On the other hand, today every business decision triggers an IT (information technology) activity, and every IT activity results in the creation of data. Newer forms of information like rich media, digital camera, digital video camera, animation, rendering, spatial data, volumetric data representation in research areas, visualisation on design engineering that are data-rich are also contributing to the ever-increasing growth in storage. Increased collaboration and improved communication in a globalised world are some of the key drivers for the growth of storage.

Can you outline the broad turning points in the evolution of storage?

This is a hard question to answer, as there have been so many innovations that have changed, and continue to change, the market. To begin, the evolution of the external hard disk itself was a turning point. Look at the rate at which disk capacity has improved. A 2.5” drive today supports a capacity which used to be the capacity of a data centre at least a decade ago.

The reliability of the disks is another turning point. There is so much of business-critical data that resides in disks. If the reliability is even a shade poor, it has a significant business impact.

Fibre channel (FC) technology is another turning point, as it opened the external storage technology and led to rapid progress in SAN (storage area network) technologies.

The birth of the audio tapes resulting in creation of the DAT (digital audio tape) technology is another important milestone. Data protection through tape backup is still the first line of defence for every customer. There have also been rapid strides on this front with high-capacity media, faster data write, and faster data ready tapes.

More recently, the emergence of iSCSI (Internet SCSI or small computer system interface) has marked an important turning point as it opens network storage to an era of very high growth.

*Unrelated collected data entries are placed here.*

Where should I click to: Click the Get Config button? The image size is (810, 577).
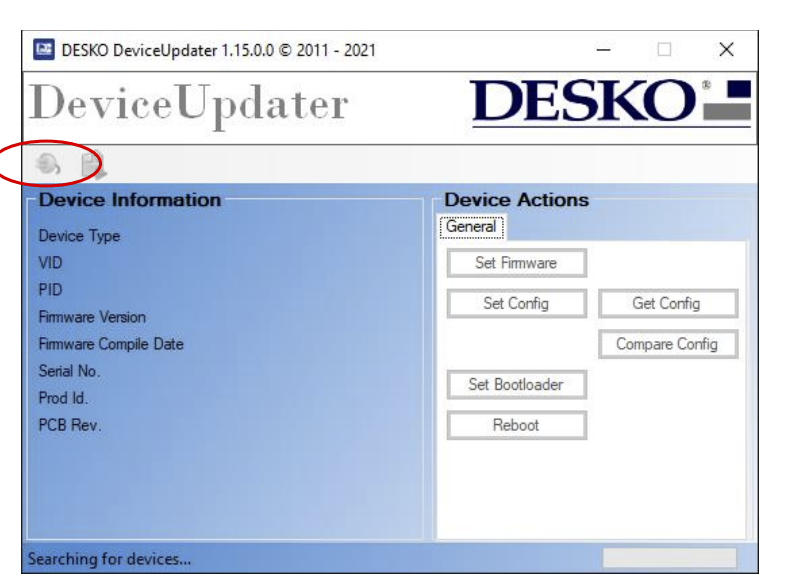[x=668, y=303]
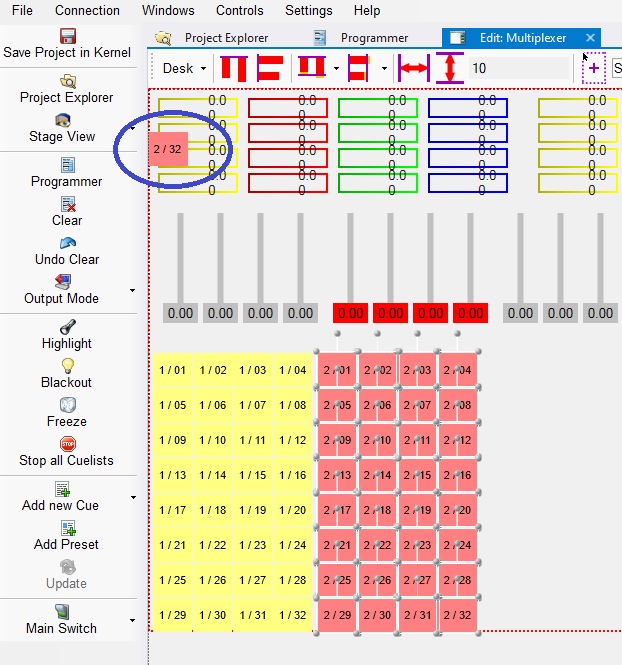Select fixture cell 1 / 01

click(x=172, y=370)
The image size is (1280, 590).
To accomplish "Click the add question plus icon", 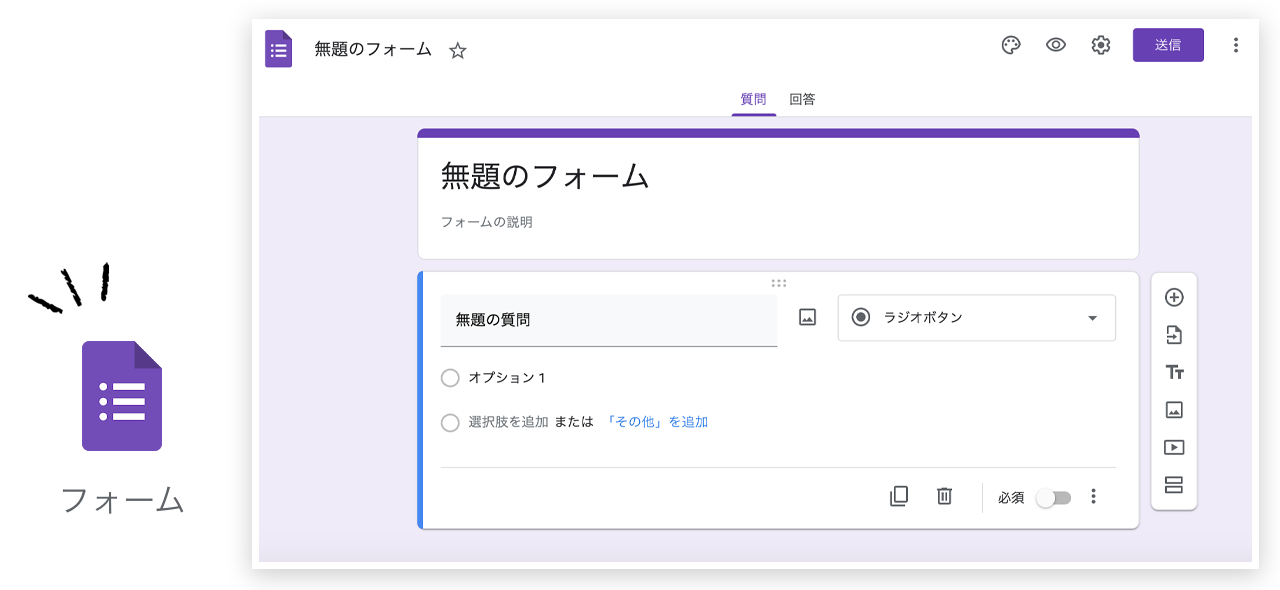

What fibre channel (FC) did to the external market in large enterprises and early adopters, IP (Internet protocol) SAN or iSCSI will do to the small and medium-size customers.

The field of external thumb drives, the evolution of SD (secure digital) cards, de-duplication, storage replication, RAID (redundant array of independent disks) level protection, are some of the other things that are making significant strides in the industry.